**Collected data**
****

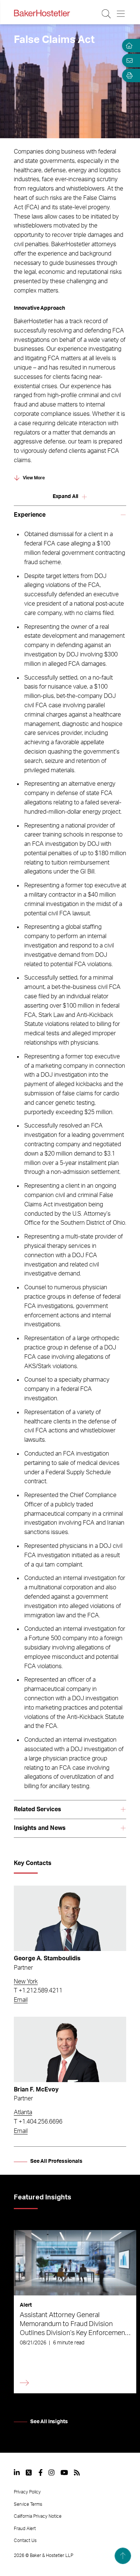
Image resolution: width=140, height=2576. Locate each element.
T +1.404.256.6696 (38, 2122)
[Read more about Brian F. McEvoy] (70, 2049)
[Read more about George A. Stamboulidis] (70, 1918)
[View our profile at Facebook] (40, 2472)
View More (34, 478)
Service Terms (28, 2504)
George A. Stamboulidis (47, 1958)
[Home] (128, 45)
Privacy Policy (27, 2492)
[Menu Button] (121, 13)
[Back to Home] (42, 13)
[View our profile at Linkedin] (17, 2472)
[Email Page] (128, 60)
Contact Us (25, 2540)
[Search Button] (107, 13)
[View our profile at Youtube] (64, 2472)
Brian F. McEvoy (36, 2090)
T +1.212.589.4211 (38, 1991)
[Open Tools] (128, 75)
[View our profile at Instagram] (52, 2472)
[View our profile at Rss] (77, 2472)
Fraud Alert (25, 2528)
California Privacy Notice (38, 2516)
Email (21, 2000)
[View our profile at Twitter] (29, 2472)
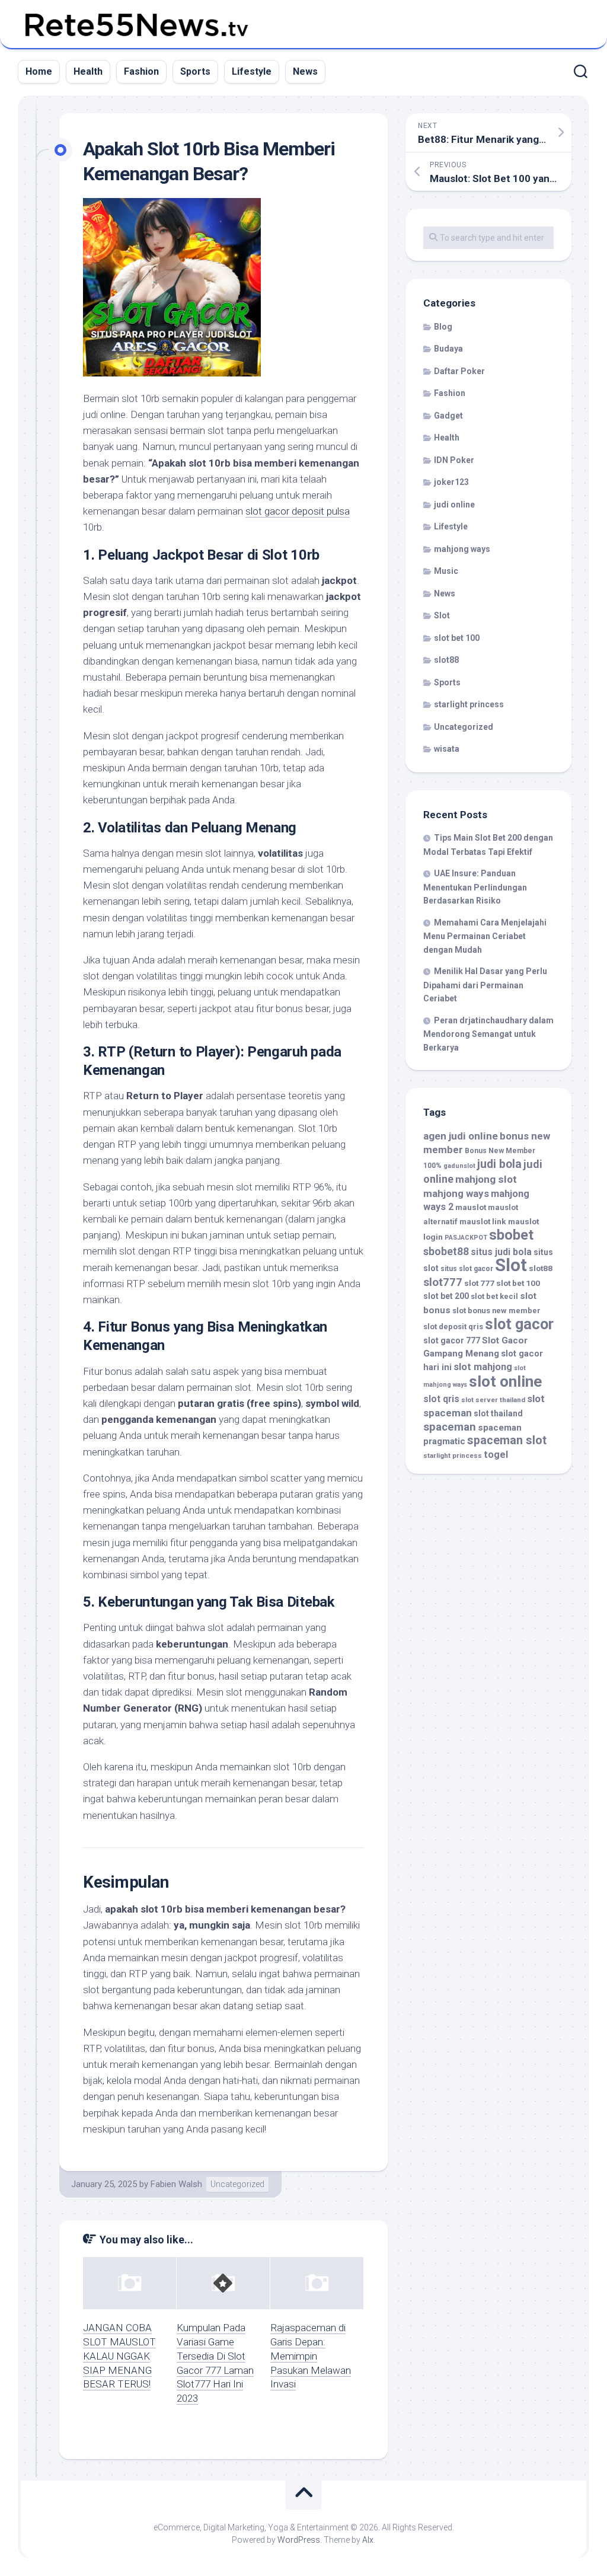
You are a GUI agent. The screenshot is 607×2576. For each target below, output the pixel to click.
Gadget (448, 415)
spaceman (449, 1427)
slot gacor (519, 1324)
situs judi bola (501, 1251)
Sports (195, 71)
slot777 (442, 1282)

****

**ABOUT THIS EXERCISE**
Transcribe all the lines above exactly, apart from the pictures.

**RESPONSE TO THIS EXERCISE**
Image resolution: width=140, height=2576. Locate each element.
T +1.404.256.6696 (38, 2122)
[Read more about Brian F. McEvoy] (70, 2049)
[Read more about George A. Stamboulidis] (70, 1918)
[View our profile at Facebook] (40, 2472)
View More (34, 478)
Service Terms (28, 2504)
George A. Stamboulidis (47, 1958)
[Home] (128, 45)
Privacy Policy (27, 2492)
[Menu Button] (121, 13)
[Back to Home] (42, 13)
[View our profile at Linkedin] (17, 2472)
[Email Page] (128, 60)
Contact Us (25, 2540)
[Search Button] (107, 13)
[View our profile at Youtube] (64, 2472)
Brian F. McEvoy (36, 2090)
T +1.212.589.4211 (38, 1991)
[Open Tools] (128, 75)
[View our profile at Instagram] (52, 2472)
[View our profile at Rss] (77, 2472)
Fraud Alert (25, 2528)
California Privacy Notice (38, 2516)
Email (21, 2000)
[View our profile at Twitter] (29, 2472)
You are a GUI agent. The screenshot is 607×2576. For each target below, output the pixel to click.
Gadget (448, 415)
spaceman (449, 1427)
slot gacor (519, 1324)
situs judi bola (501, 1251)
Sports (195, 71)
slot777 (442, 1282)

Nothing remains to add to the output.